Segnalo l’interessante trilogia di film che Simone Moro presenta in questi giorni in edicola. Il tema è l’Everest.

Si parte dal celeberrimo soccorso prestato da Moro a Tom Moores, infortunato sul Lhotse, per poi descrivere l’affollamento degli ultimi anni sulla via normale della montagna più alta del globo. Nel 2012 Simone Moro deve rinunciare a traversare il Lhotse e l’Everest per congestione di traffico, mentre l’anno successivo con Ueli Steck rischia un linciaggio da parte dei sherpa. Questo episodio viene descritto molto bene.

Una tematica presente è anche quella del soccorso alpino in alta quota, che tende a diventare un “servizio”, come già sulle Alpi, ora anche in queste località. Simone Moro è pioniere pure in questa disciplina, pilotando egli stesso un elicottero in grado di sorvolare l’aria rarefatta dei limiti troposferici.

In definitiva questo Everest sembra diventato peggio di certe nostre vie alpine, dove il miraggio di una vetta famosa attira persone da tutto il mondo con viaggi organizzati, mentre la preparazione viene in parte sopperita dal supporto delle guide. Onestamente non sono affatto contrario a questo stato di cose – fintanto che il buon senso prevalga. Ognuno possa far la montagna che vuole e come vuole; l’idea che qualcuno possa impedire a qualcun altro di fare una montagna sulla base di un’etica superiore non mi ha mai convinto ed è un ragionamento pericoloso. Anni fa avevo tentato il Monte Bianco per la via dei troi monts. L’affollamento è davvero tale da rendere poco interessante questa salita, infatti se mai dovessi tornare su quella montagna la salirei da un’altra parte – che poi io non trovi nessuno a farmi compagnia è un altro discorso. Ma occorre accettare – e preferire se ogni tanto è quello che si cerca – che ci sia anche la via dove, in certe circostanze, si procede al ritmo di processionarie appena risvegliate dalla primavera.
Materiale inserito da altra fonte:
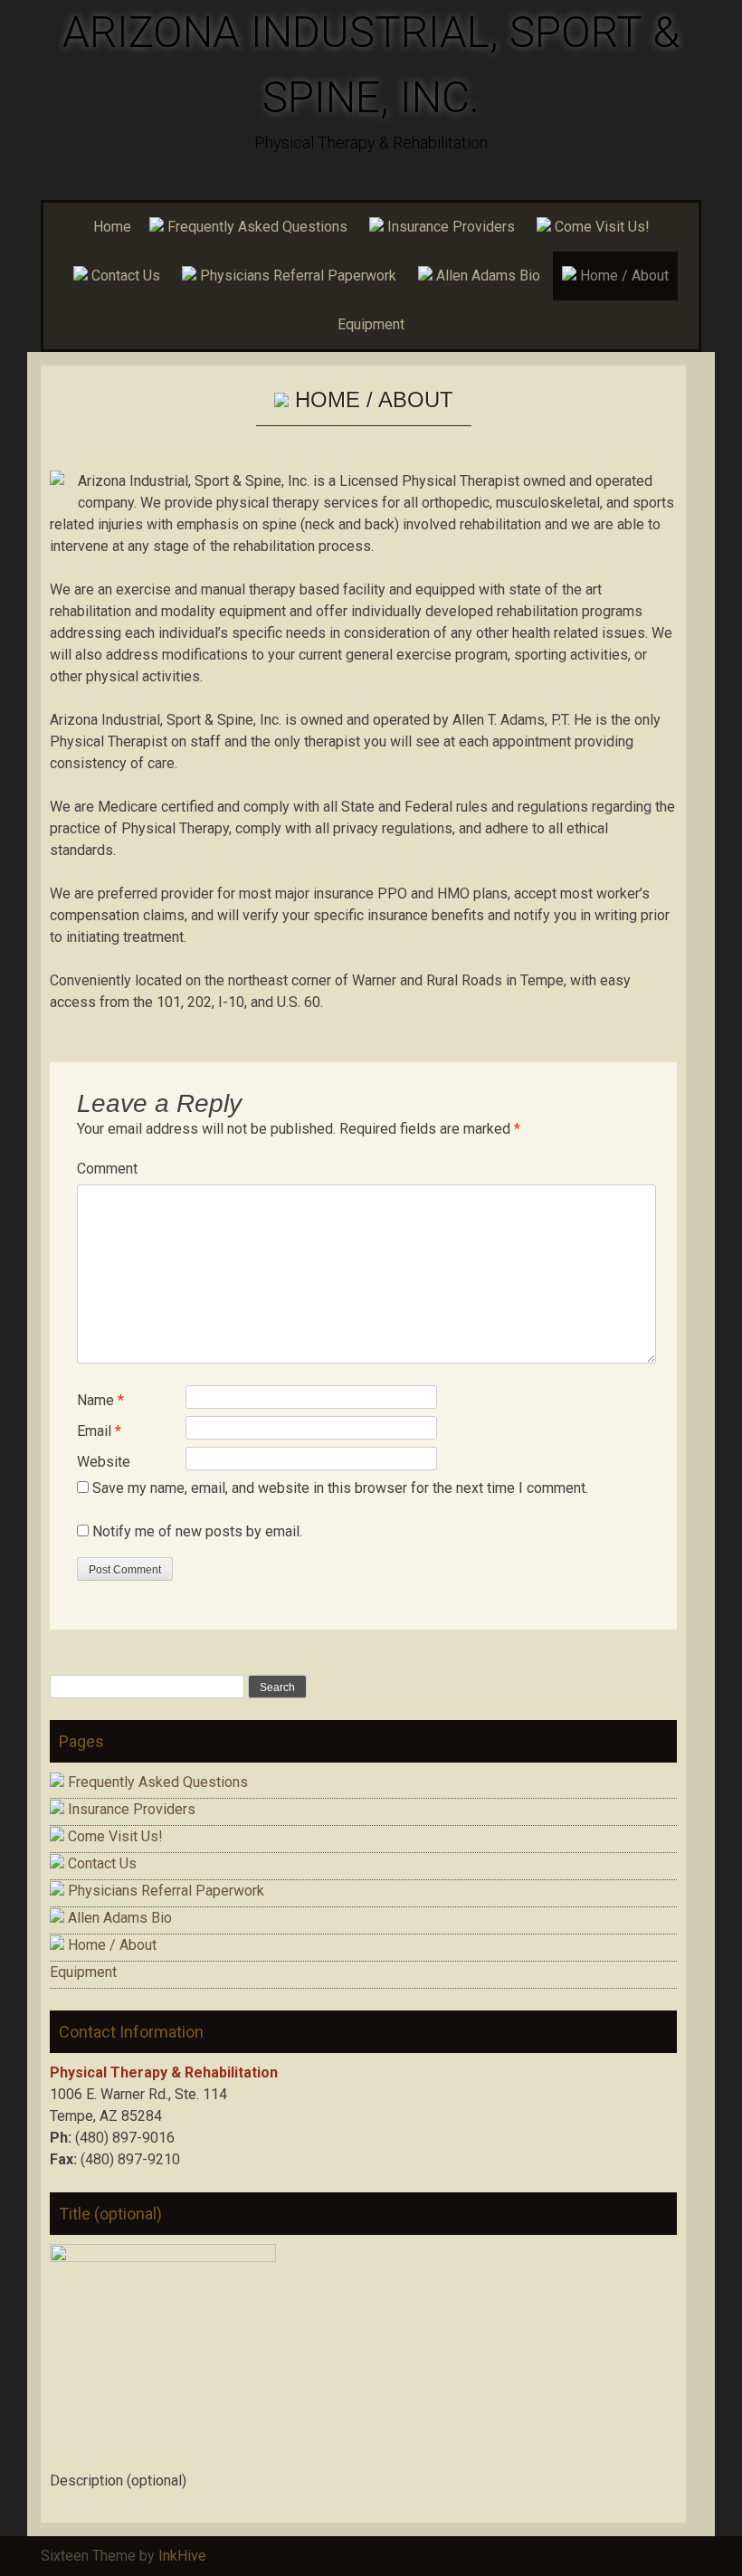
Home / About (622, 275)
Anche sul Cervino, non so se è vero, sono scoraggiato da numerose testimonianze che parlano di una via normale “delle guide”, dove se non sei con la guida vieni trattato male o addirittura impossibilitato a partire verso la cima prima delle cordate che hanno una sorta di “diritto di prelazione”. Mentre sul Gran Paradiso ho quasi sempre evitato la madonna di vetta, dove occorre attendere il turno per raggiungerla tra sguardi ben poco socievoli. In una circostanza sono stato quasi intimato di non salire il Dent d’Herens dal gestore del Rifugio Aosta (eravamo gli unici senza guida e avevamo l’aria di gente “poco a posto”).

Devo dire però che quasi sempre la montagna si rivela un ambiente meraviglioso e frequentato da persone eccezionali. Come diceva Vytsosky, “se non sai se puoi fidarti di un compagno, portalo in montagna”, perchè è in montagna che a volte conosci davvero bene le persone ed un poco dell’anima che ci portiamo dentro.